Traditional search engines are based on keyword or phrase search, without taking into
account the semantics of the word or phrase, and hence may not provide the desired
results to the user. Other traditional search tools suffer from low recall and precision.
These tools do not provide comprehensive coverage of the Web. To overcome these
problems, meta-search engines aim to offer topic-specific search using multiple
heterogeneous search engines.
In the human resource domain, traditional methods of job/employee search i.e.
newspapers, magazines, advertising at job fairs, employment recruitment agencies and
registering with search firms, lack the ability for search in the modern employment
market.

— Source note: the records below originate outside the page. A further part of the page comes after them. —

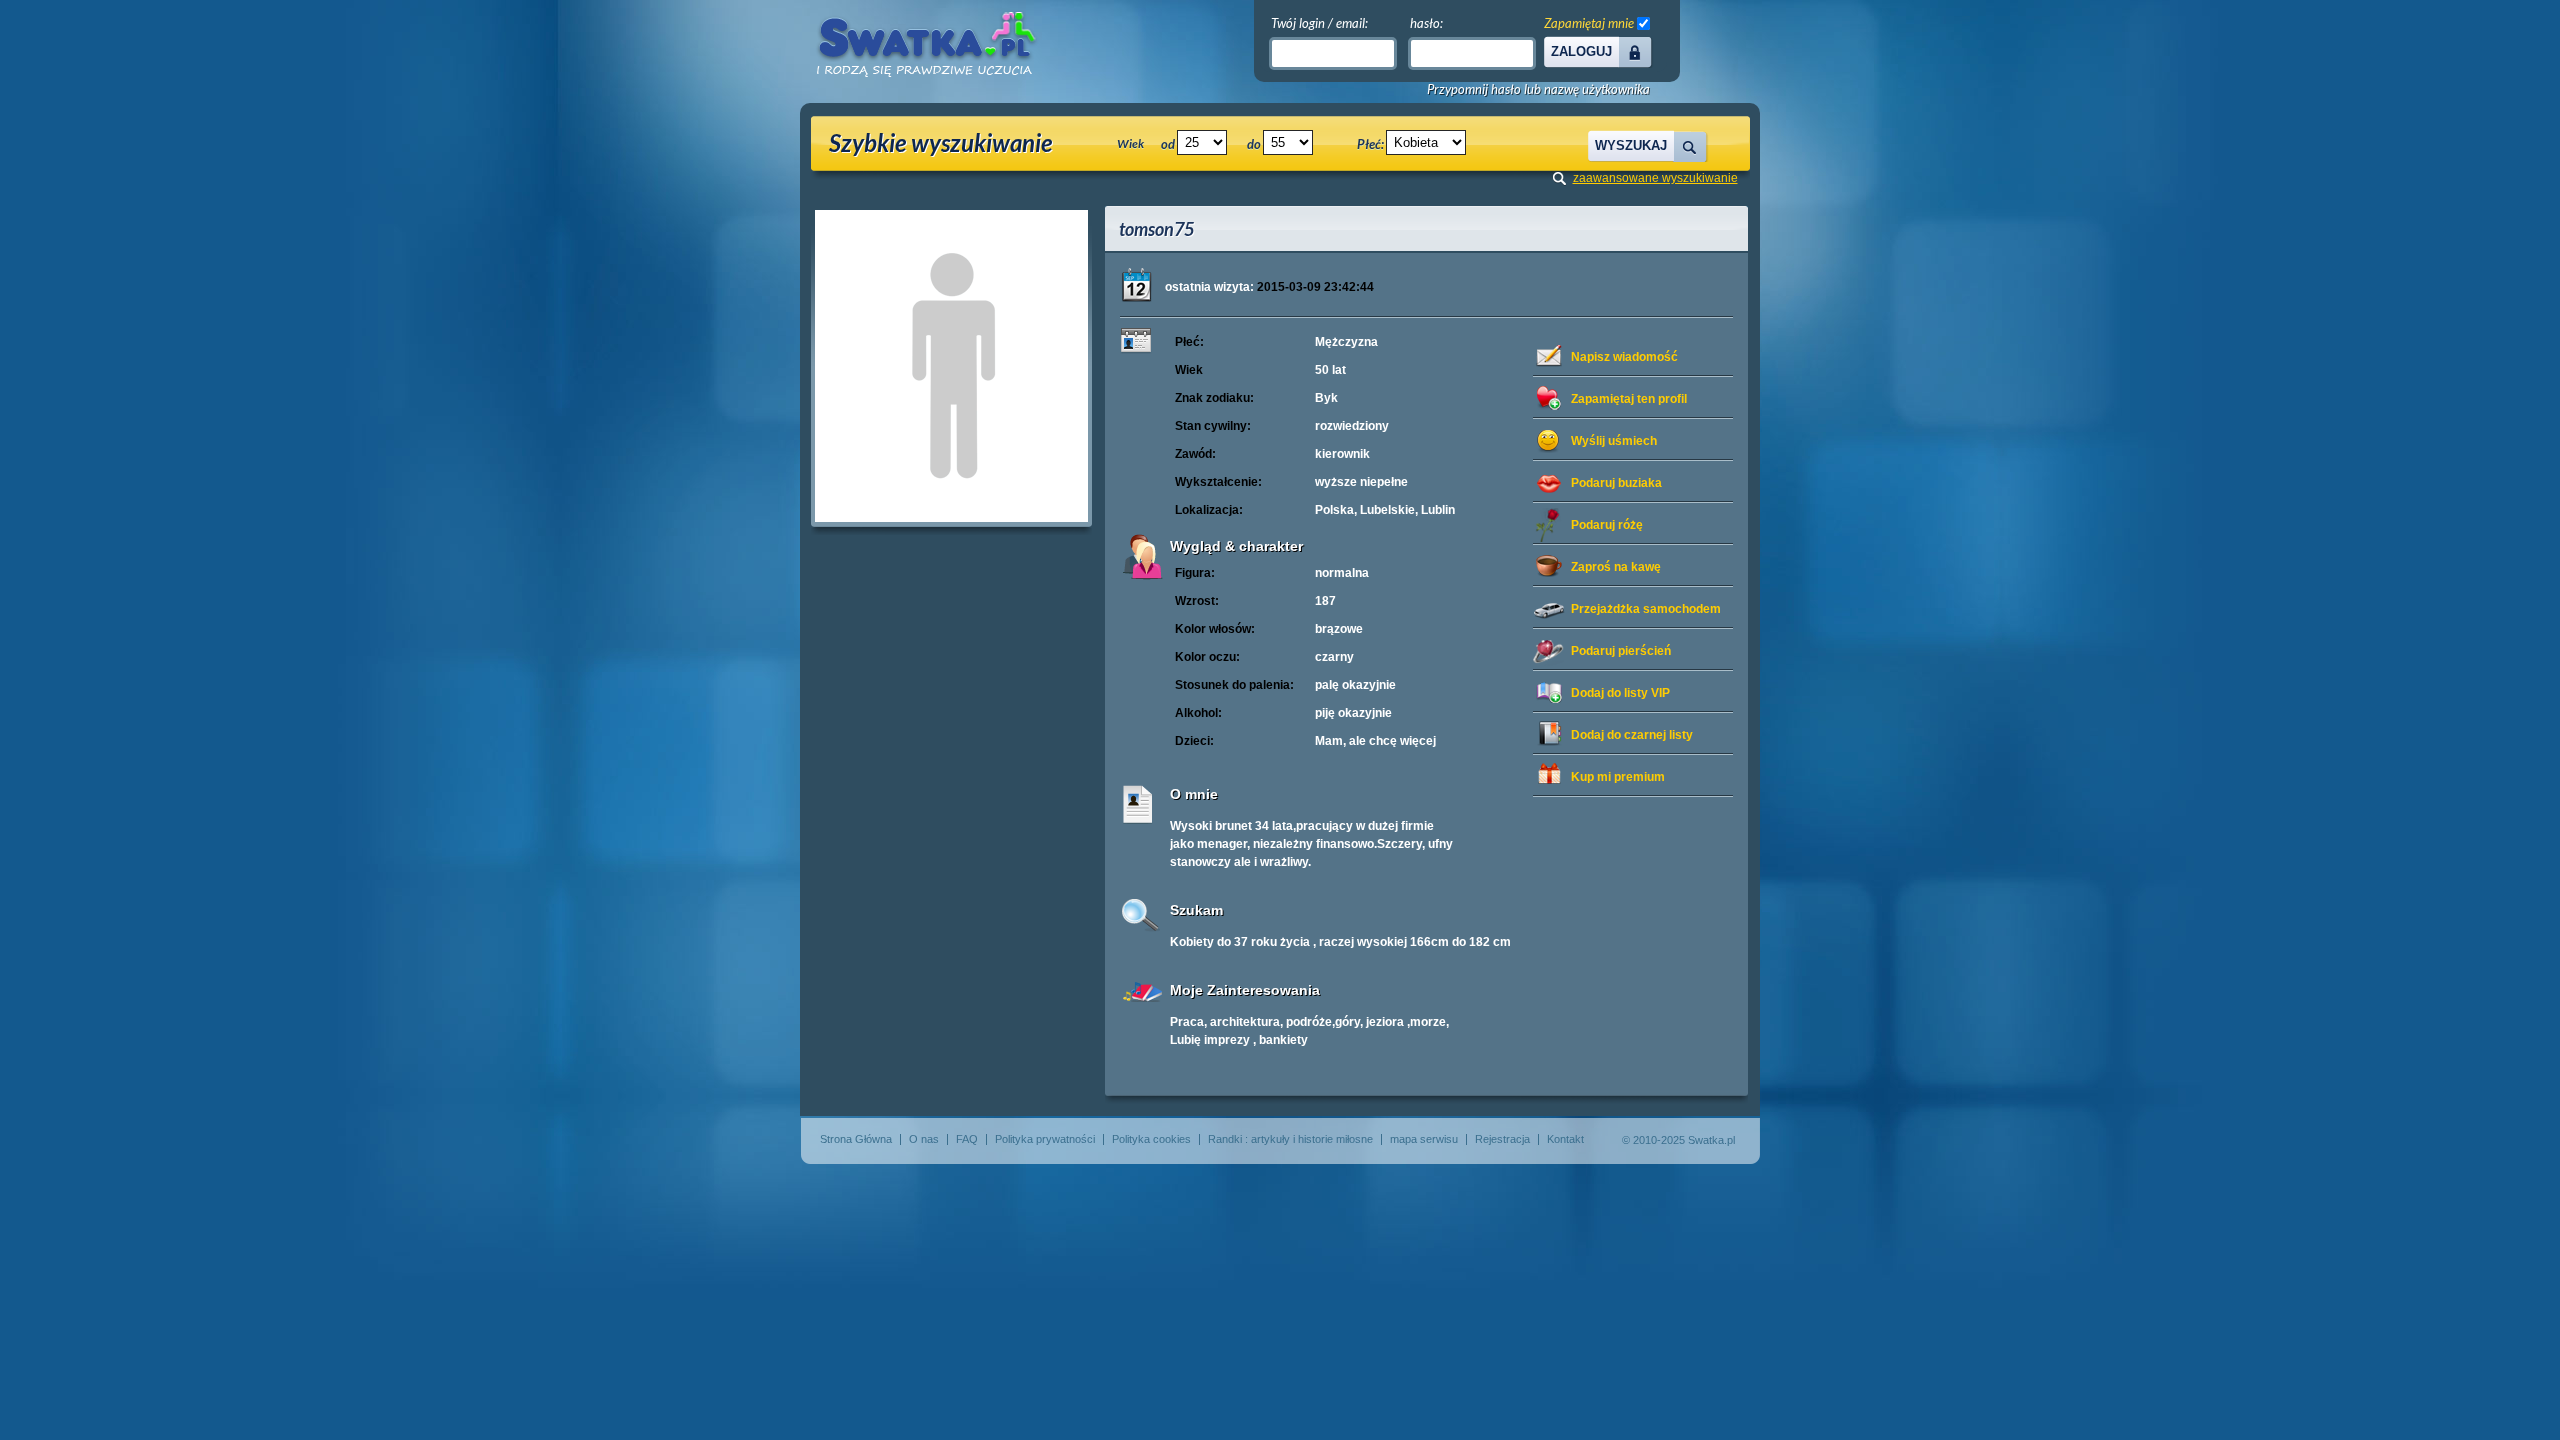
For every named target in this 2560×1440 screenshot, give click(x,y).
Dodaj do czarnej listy (1632, 735)
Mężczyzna (1346, 342)
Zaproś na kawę (1616, 567)
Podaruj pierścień (1621, 651)
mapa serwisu (1424, 1139)
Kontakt (1565, 1139)
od (1168, 144)
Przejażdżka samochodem (1646, 609)
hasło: (1426, 23)
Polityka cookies (1151, 1139)
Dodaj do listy (1620, 693)
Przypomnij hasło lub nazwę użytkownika (1538, 89)
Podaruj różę (1607, 525)
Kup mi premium (1618, 777)
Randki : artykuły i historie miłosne (1290, 1139)
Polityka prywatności (1045, 1139)
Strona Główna (856, 1139)
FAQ (967, 1139)
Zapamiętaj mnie (1589, 23)
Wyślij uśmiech (1614, 441)
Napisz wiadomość (1624, 357)
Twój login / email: (1319, 23)
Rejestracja (1502, 1139)
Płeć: (1370, 144)
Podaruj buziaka (1616, 483)
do (1254, 144)
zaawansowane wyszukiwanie (1655, 178)
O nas (924, 1139)
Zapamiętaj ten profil (1629, 399)
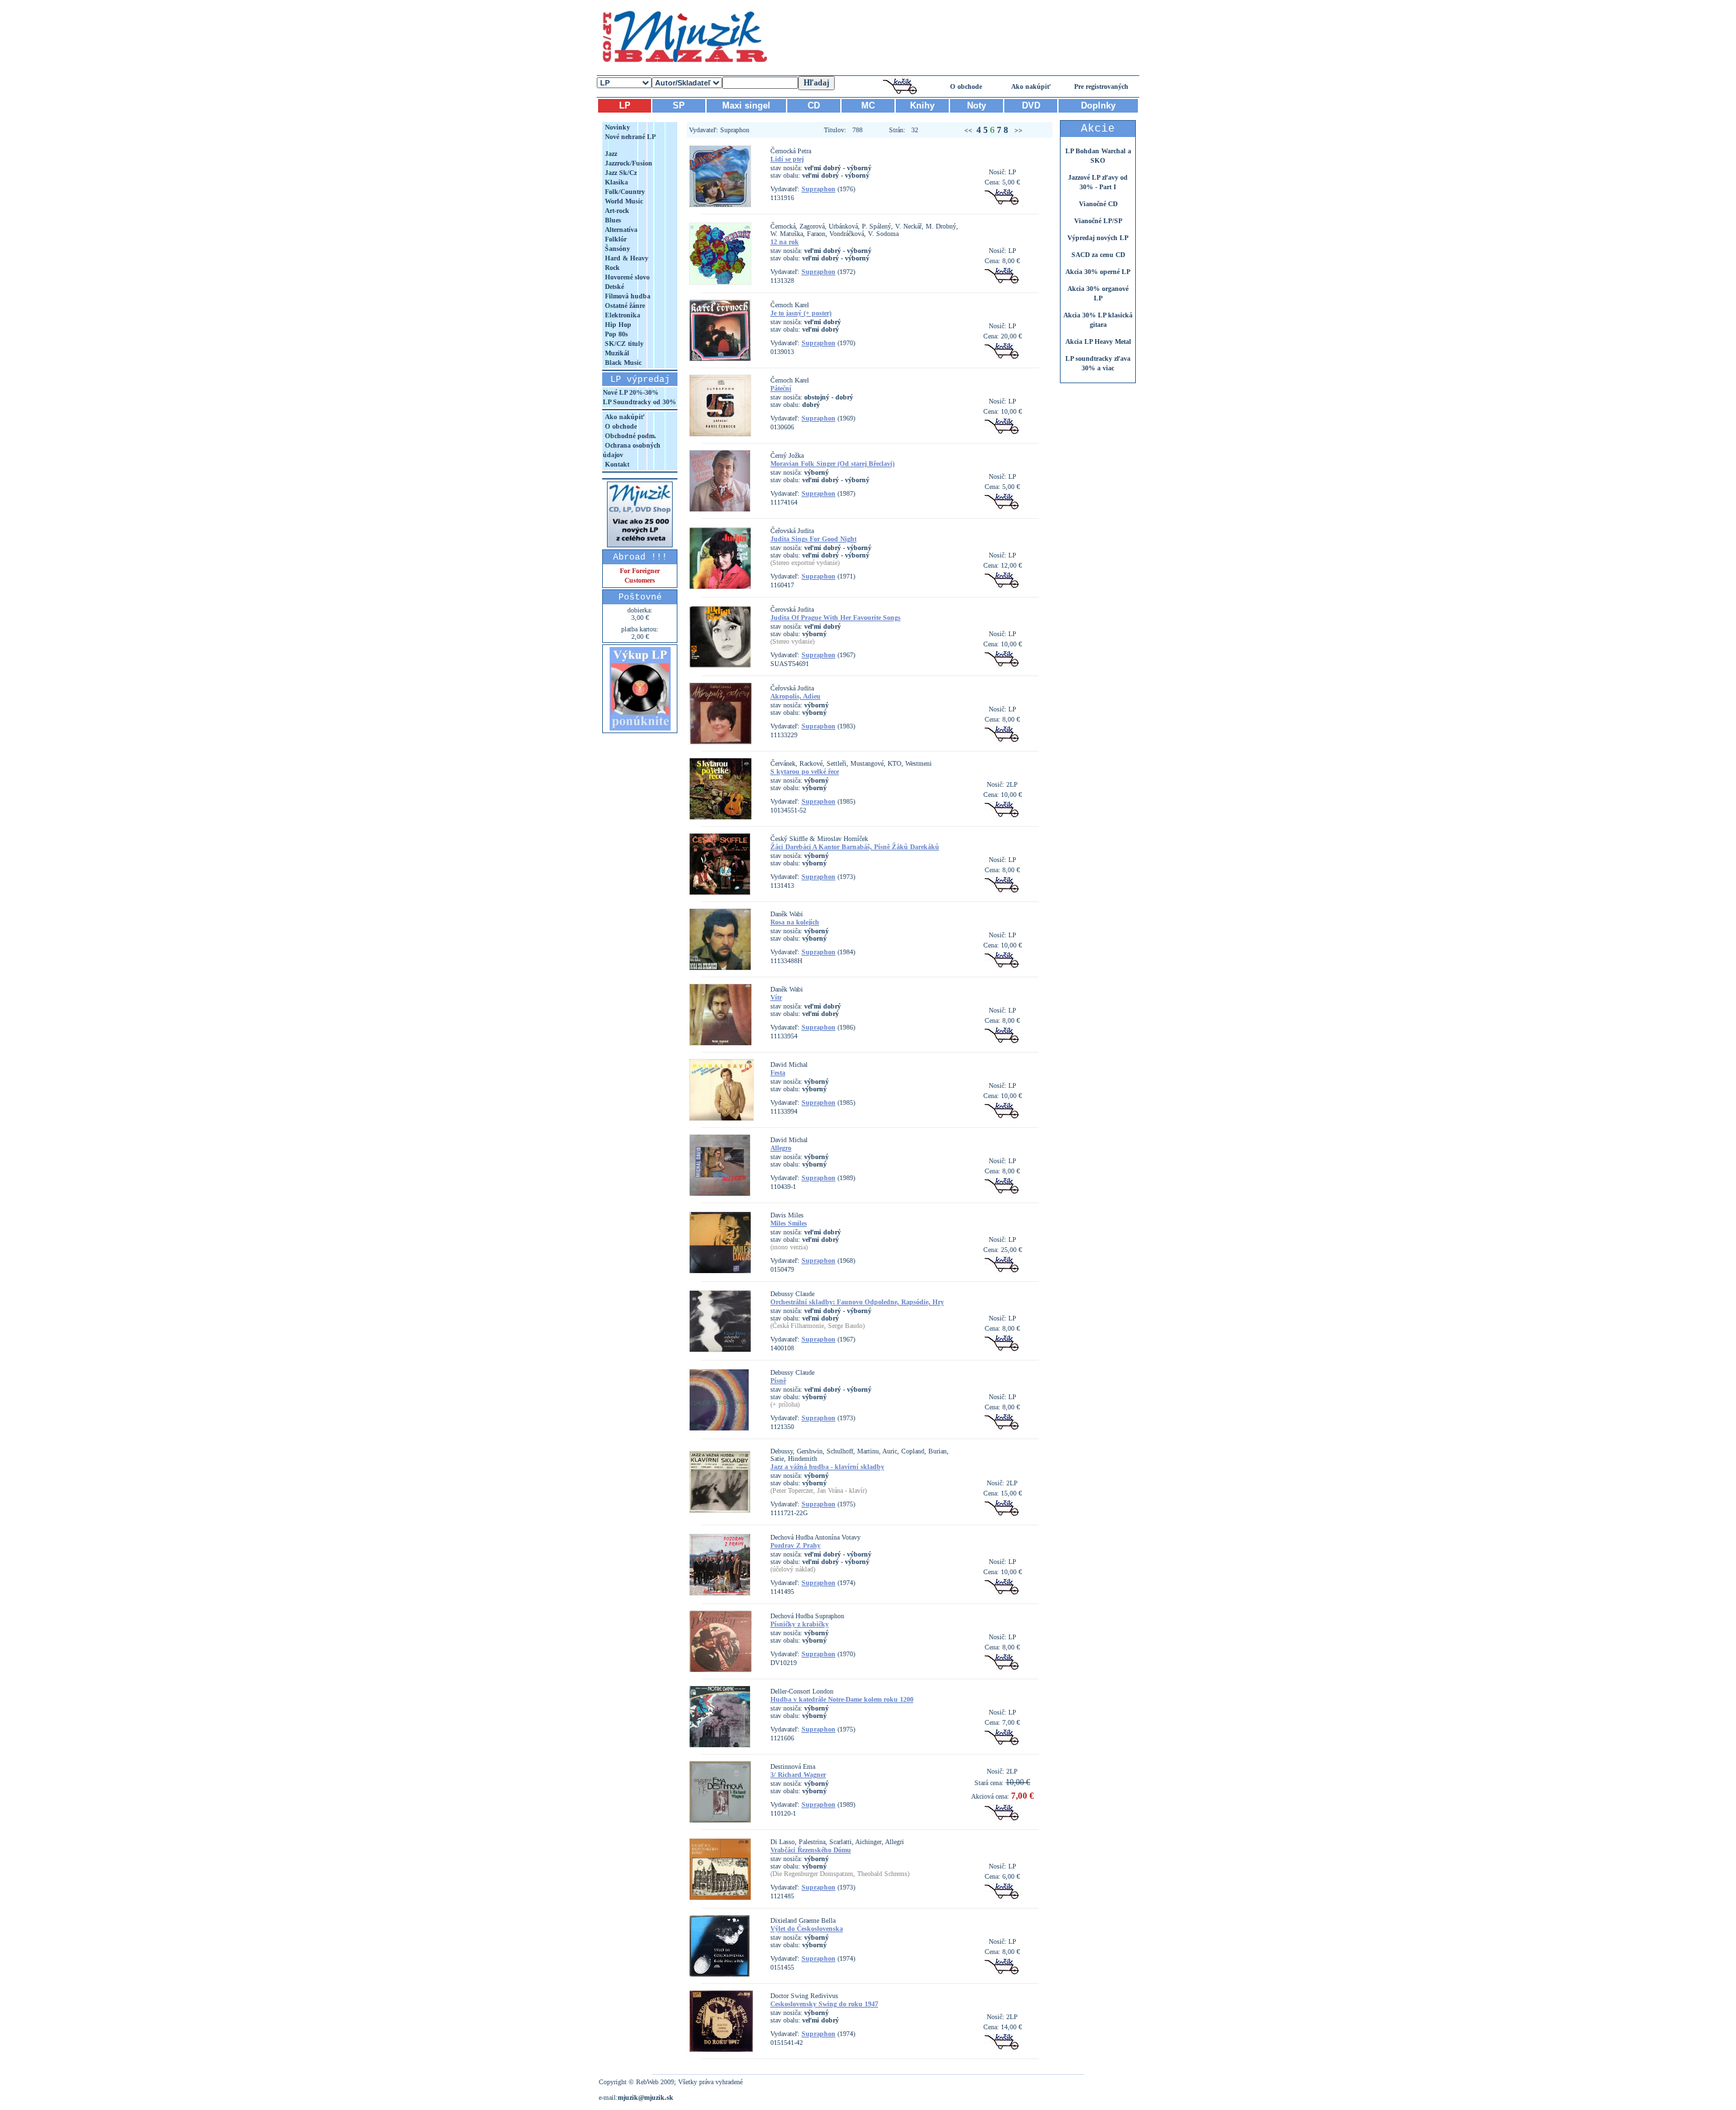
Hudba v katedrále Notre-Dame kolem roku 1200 (841, 1699)
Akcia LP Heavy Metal (1098, 341)
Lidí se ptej (787, 159)
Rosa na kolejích (794, 922)
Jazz (610, 153)
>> (1016, 130)
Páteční (780, 388)
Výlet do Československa (806, 1928)
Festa (777, 1072)
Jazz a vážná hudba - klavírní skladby (827, 1466)
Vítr (776, 997)
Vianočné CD (1098, 204)
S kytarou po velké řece (804, 771)
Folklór (615, 239)
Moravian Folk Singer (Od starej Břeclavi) (832, 463)
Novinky (616, 127)
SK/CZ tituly (623, 343)
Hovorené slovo (626, 277)
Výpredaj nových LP (1097, 237)
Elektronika (621, 315)
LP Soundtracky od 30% (639, 402)
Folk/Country (624, 191)
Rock (611, 267)
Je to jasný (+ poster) (800, 313)
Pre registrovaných (1101, 86)
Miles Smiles (788, 1223)
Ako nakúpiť (1030, 86)
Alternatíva (620, 229)
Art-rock (616, 210)
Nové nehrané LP (629, 136)
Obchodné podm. (629, 435)
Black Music (622, 362)
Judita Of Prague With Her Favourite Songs (835, 617)
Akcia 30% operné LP (1097, 271)
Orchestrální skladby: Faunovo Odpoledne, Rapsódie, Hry (857, 1302)
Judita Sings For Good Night (813, 539)
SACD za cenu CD (1098, 254)
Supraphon (818, 189)
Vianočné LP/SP (1098, 220)
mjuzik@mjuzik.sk (645, 2097)
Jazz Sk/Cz (620, 172)
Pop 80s (615, 334)
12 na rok (784, 242)
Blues (612, 220)
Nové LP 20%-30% (630, 392)
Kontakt (616, 464)
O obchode (966, 86)
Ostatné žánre (624, 305)
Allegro (780, 1148)
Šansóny (616, 248)
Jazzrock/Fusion (627, 163)
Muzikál (616, 353)
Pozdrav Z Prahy (795, 1545)
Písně (778, 1380)
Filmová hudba (626, 296)
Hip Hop (617, 324)
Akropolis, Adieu (795, 696)
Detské (613, 286)
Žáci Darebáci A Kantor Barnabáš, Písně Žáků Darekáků (854, 847)
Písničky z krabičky (799, 1624)
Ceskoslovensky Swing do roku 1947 (824, 2004)
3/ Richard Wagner (798, 1774)
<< (968, 130)
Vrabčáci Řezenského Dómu (810, 1850)
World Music (623, 201)
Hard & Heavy (625, 258)
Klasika (615, 182)
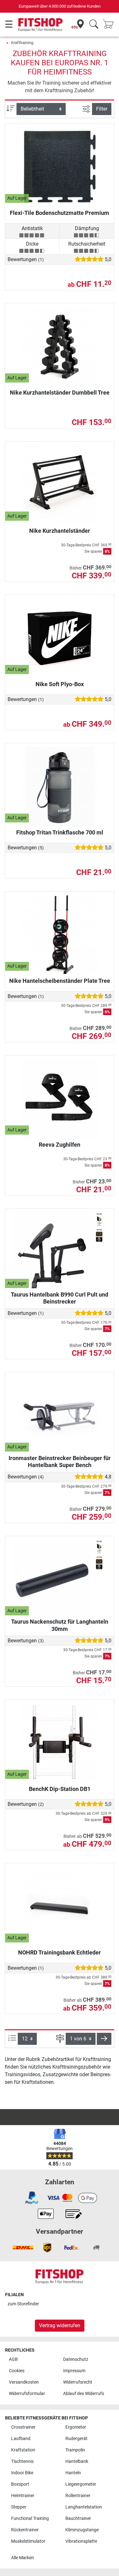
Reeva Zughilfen (59, 1144)
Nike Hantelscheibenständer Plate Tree (59, 980)
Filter (101, 109)
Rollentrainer (77, 2495)
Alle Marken (22, 2557)
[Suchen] (94, 24)
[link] (31, 2198)
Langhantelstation (83, 2507)
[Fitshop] (40, 24)
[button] (104, 2039)
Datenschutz (75, 2359)
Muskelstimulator (28, 2541)
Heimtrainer (22, 2495)
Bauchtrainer (78, 2518)
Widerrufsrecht (77, 2382)
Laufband (20, 2438)
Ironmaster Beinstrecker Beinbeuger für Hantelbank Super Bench (60, 1461)
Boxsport (20, 2484)
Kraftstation (23, 2450)
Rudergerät (76, 2438)
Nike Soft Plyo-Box (60, 684)
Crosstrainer (23, 2427)
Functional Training (30, 2518)
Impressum (74, 2370)
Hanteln (73, 2473)
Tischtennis (22, 2461)
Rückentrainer (25, 2530)
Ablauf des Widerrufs (83, 2393)
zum (23, 2304)
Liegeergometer (80, 2484)
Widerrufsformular (27, 2393)
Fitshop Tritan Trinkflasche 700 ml (59, 832)
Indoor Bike (22, 2473)
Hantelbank (76, 2461)
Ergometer (75, 2427)
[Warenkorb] (110, 24)
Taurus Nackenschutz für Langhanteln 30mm (59, 1625)
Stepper (18, 2507)
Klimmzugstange (82, 2530)
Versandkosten (24, 2382)
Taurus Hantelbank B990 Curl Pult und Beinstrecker (59, 1298)
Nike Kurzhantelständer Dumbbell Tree (59, 392)
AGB (13, 2359)
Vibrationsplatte (81, 2541)
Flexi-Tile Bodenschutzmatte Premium (59, 212)
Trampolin (75, 2450)
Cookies (16, 2370)
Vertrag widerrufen (59, 2325)
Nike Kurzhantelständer (59, 530)
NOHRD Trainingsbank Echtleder (59, 1952)
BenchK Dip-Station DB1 (59, 1789)
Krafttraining (22, 42)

In this dissertation, we propose a new configurable meta-search engine in the
human resource domain to provide an ideal platform for meta-search provider and a
job seeker. Our aim is to combine the respective benefits of vertical search engines,
meta-search engines and semantic search engines within a domain-specific context, in
which there is a well-understood domain ontology.
We are concerned with techniques to support two key aspects of meta-search engines:
i) meta-search engine creation by meta-search engine providers and ii) meta-search
engine usage for information seekers. One of the important challenges in accessing
heterogeneous and distributed data via a meta-search engine is schema/data matching
and integration. We describe an approach to schema and data integration for meta-
search engines. During the matching and integration process, we need to handle
syntactic, semantic and structural heterogeneity between multiple information sources.
In this dissertation, our main objective is to resolve semantic conflicts. Our approach is
a hybrid one, in that we use multiple matching criteria and multiple matchers. We
employ several element levels, structure levels and ontology based techniques during
the integration process. A domain ontology serves as a global ontology and allows us
to resolve semantic heterogeneity. Our matching process handles different mapping
cardinalities (1:1, 1:n, n:1, m:n). The mappings derived are used to generate an
integrated meta-search query interface, to support query processing in the meta-search
engine, and to resolve semantic conflicts arising during result extraction from the
source search engines. Experiments conducted in the job search domain show that the
cumulative use of element-level, structure- level and ontology-based techniques
increases the correctness of matching during the automatic integration of source search
interfaces.
The system supports meta-search provider in the quick development of meta-search
engines and is able to understand and integrate schemas from different job search
engines semantically. Meta-search provider can easily integrate the new search engines
in the meta-search engine. The system can help job seekers in the job search without
visiting multiple search engines. Job seekers do not need to spend their time to comb
through large numbers of job results in searching for the relevant job. The system can
semantically understand the job results and rank them for the job seekers.
An important aspect of our meta-search in human resource domain is that it has been
designed by applying semantic Web technologies, to solve the problems of meta-
search developers and job seekers. We provide the solutions for automatic integration
of data, structures and processes in human resource domain into a meta-search by the
use of our modelled domain ontology and multiple matchers. We have used HR-XML
and different classification schemes in the construction of domain ontology and
integrated interface for the meta-search engine. Our modelled domain ontology and
HR-XML for the generation of integrated schema and integrated interface are used to
understand the meaning of terms and to improve the quality of search interface and
search results.
Flexible and re-useable design patterns have been introduced for the creation process,
usage process and different components of meta-search engine. Design pattern for the
creation process helps the meta-search provider and design pattern for the usage
process helps the job seeker. Design patterns for different components of meta-search
engine help the new developers to speed up the development process.
Meta-search increases the Web coverage for job seeker by the combination of
specialized search engine, multiple search engines and semantic search into one. We
hope that new meta-search engine can be helpful in reducing the unemployment rate of
a country.